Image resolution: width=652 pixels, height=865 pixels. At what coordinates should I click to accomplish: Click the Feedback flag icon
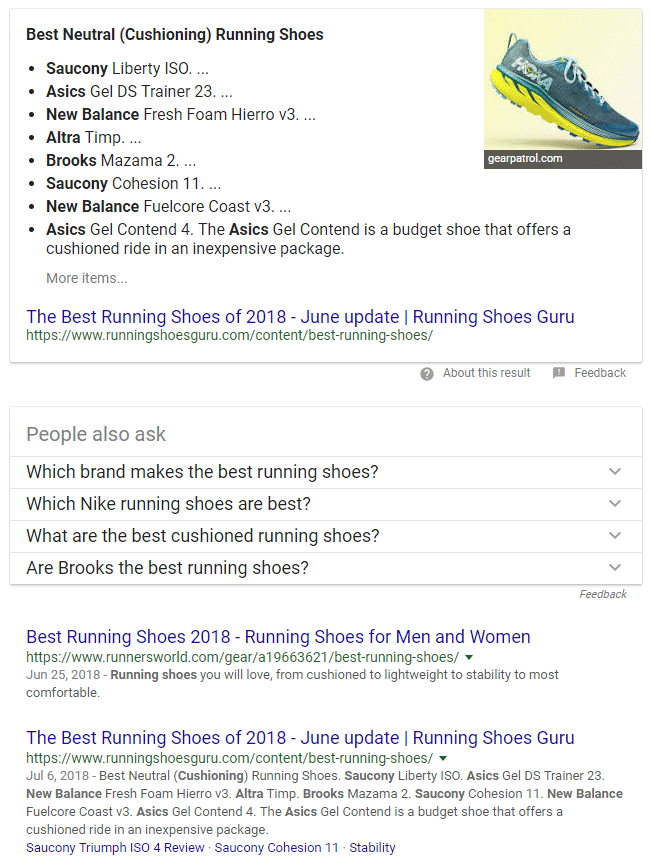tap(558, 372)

* * *

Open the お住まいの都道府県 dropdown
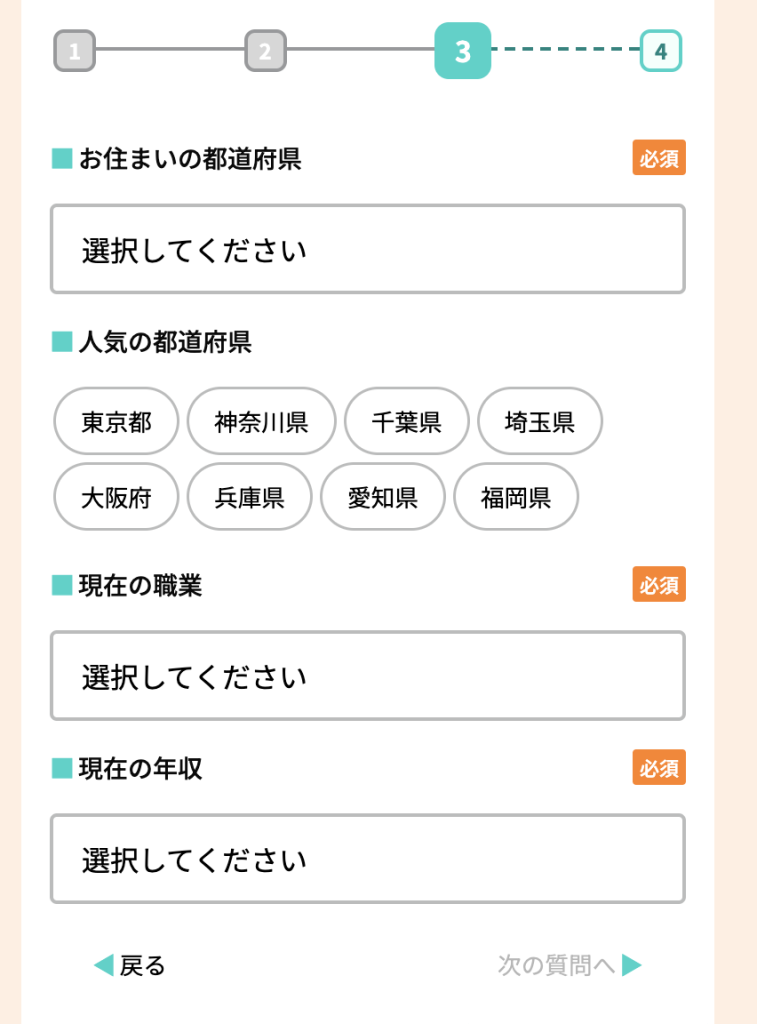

---

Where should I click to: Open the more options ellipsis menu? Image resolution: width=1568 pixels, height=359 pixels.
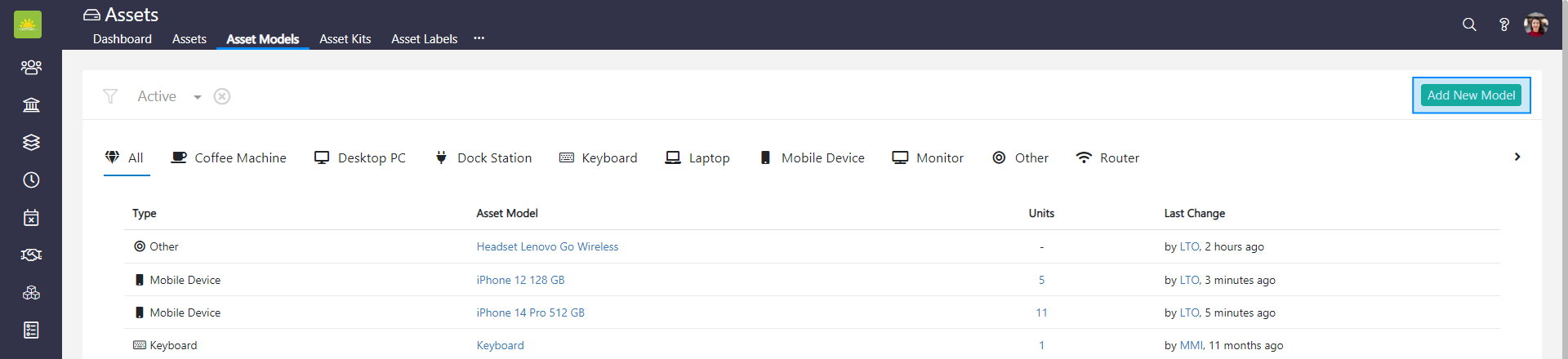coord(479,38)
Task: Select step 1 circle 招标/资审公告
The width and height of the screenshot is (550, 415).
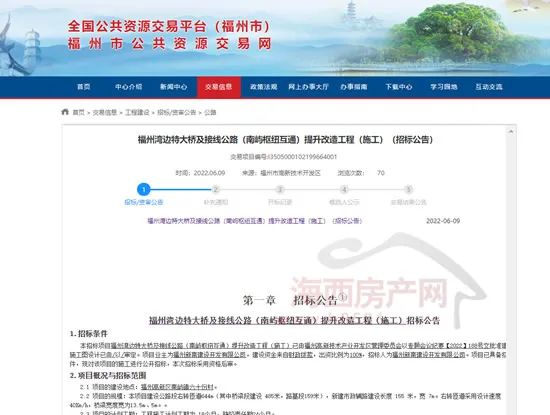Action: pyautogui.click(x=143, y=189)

POLECENIE:
Przedstaw w formie tabeli Markdown z kolumnami Nr i Treść wszystko od wiersza z „Task: Select step 1 circle 招标/资审公告” w dół aż do wiersza z „Action: pyautogui.click(x=143, y=189)”, razem z tymi dwoma wierszami i bez pustych linii. Obrazków nie wstawiaj do odpowiedzi.

ROZWIĄZANIE:
| Nr | Treść |
|---|---|
| 1 | Task: Select step 1 circle 招标/资审公告 |
| 2 | The width and height of the screenshot is (550, 415). |
| 3 | Action: pyautogui.click(x=143, y=189) |